::: Text segment

We were puzzled, so we researched the tune and discovered that it is based on a sixteenth-century English folk song. Back then, carolers would go door-to-door singing songs in exchange for treats, and they wouldn’t leave until they got some!

3. Silent Night

Silent Night was originally an Austrian Christmas song composed in 1818 by Franz Haver Gruber. It was first sung in the parish church in Oberndorf, a small village in what was then the Austrian Empire. The song was originally written for guitar accompaniment as the local river had flooded and damaged the church organ.

Eventually, the song became wildly popular all over the Empire and traveled from the village church to the palace halls. Artists performed it in front of Franz I of Austria, Alexander I of Russia, and Frederick William IV of Prussia, who reportedly delighted in it.

The song continued gaining popularity throughout the twentieth and twenty-first century to the point that UNESCO pronounced it an intangible cultural heritage in 2011!

Jazz Standards

4. Let It Snow

You may not have guessed it by its title, but Let It Snow came into being during the California heat wave of July 1945. On what was probably the hottest day of that year, lyricist Sammy Cahn suggested to composer Jule Styne to hit the beach together. Styne replied that a much more effective way to cool off would be to write a winter song, and that’s how Let It Snow was born!

5. Baby, It’s Cold Outside

It gets even funnier with this one: Baby, It’s Cold Outside was created in 1944 by Frank Loeser for the sole purpose of singing it with his wife, Lynn Garland, at their housewarming party. The song was meant to signal to their guests that it was — ahem, clears throat — time to leave!

Little did they know that the song would become an instant success after its very first performance. Garland later claimed that people would invite the duo to perform the song at all the top parties for years. The song was such a smashing hit that hosts organized their entire parties around it.

Baby, It’s Cold Outside eventually won the 1949 Academy Award for Best Original Song in the rom-com Neptune’s Daughter.

6. Santa Claus Is Coming to Town

Songwriters Haven Gillespie and J. Fred Coots wrote this holiday classic on a scrap of envelope while traveling on the New York subway in 1933. The song was originally targeted at children, but it was the adults who went crazy for it. Santa Claus Is Coming to Town became the undisputed Christmas radio hit of 1934 and was a big commercial success. Thus, a single stroke of inspiration and only a few minutes of work on his commute turned Haven Gillespie into a millionaire.

::::::
::: Information shown

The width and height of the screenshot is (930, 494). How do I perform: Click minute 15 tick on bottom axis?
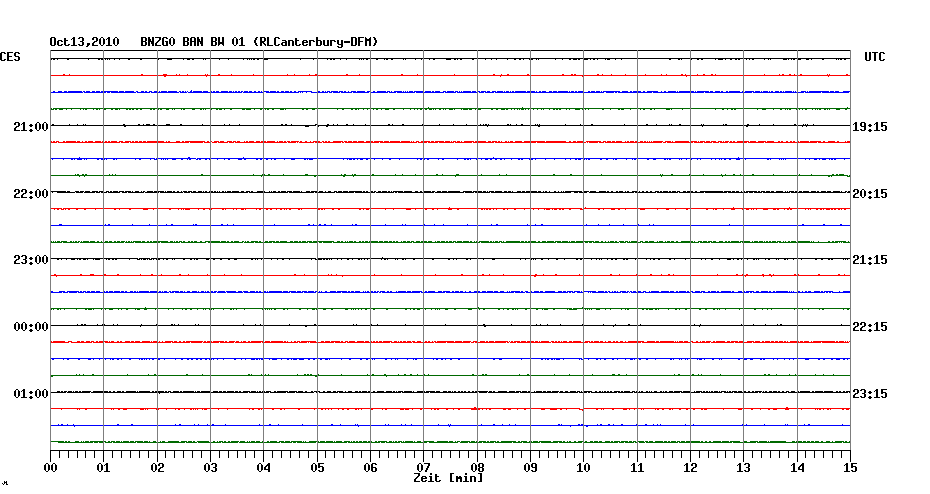click(849, 467)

::::::

**Things to do:**
1/ Rewrite the Christmas songs article from "Little did they" up to and including "rom-com Neptune’s Daughter.", swapping "instant success" for "immediate success".
2/ According to the Christmas songs article, during what weather event was Let It Snow written?
3/ Resume the Christmas songs article after its final sentence and keep writing.

**Set of answers:**
1/
Little did they know that the song would become an immediate success after its very first performance. Garland later claimed that people would invite the duo to perform the song at all the top parties for years. The song was such a smashing hit that hosts organized their entire parties around it.

Baby, It’s Cold Outside eventually won the 1949 Academy Award for Best Original Song in the rom-com Neptune’s Daughter.

2/ The California heat wave of July 1945.

3/
Modern Hits

7. Last Christmas

Everyone’s holiday-season guilty pleasure, Last Christmas was written by George Michael for his ultra-successful pop duo Wham! in 1984. The song quickly rose to the top of the charts all over Europe and beyond. It even remained the most-played Christmas song of the century in the U.K. as late as 2015.

More importantly, however, Wham! donated all their earnings from the song to the Ethiopian famine of 1983-85. Say what you will about 80s music artists and their questionable hairstyles, but at least they had their priorities straight.

8. All I Want for Christmas Is You

“Oh dear. Not again.” Yes, we all think that as we enter literally any shopping mall from early November to late December. However, we can’t deny that this tunehas magical holiday dust sprinkled all over that works its charms on pretty much everyone.

One of the most popular and highest-grossing Christmas ringtones, All I Want for Christmas Is You was written by Mariah Carey and Walter Afanasieff in 1994. The song was part of Carey’s Christmas album, which followed the hugely successful Music Box. However, her managers thought that releasing a Christmas-themed album at the height of her fame was career suicide.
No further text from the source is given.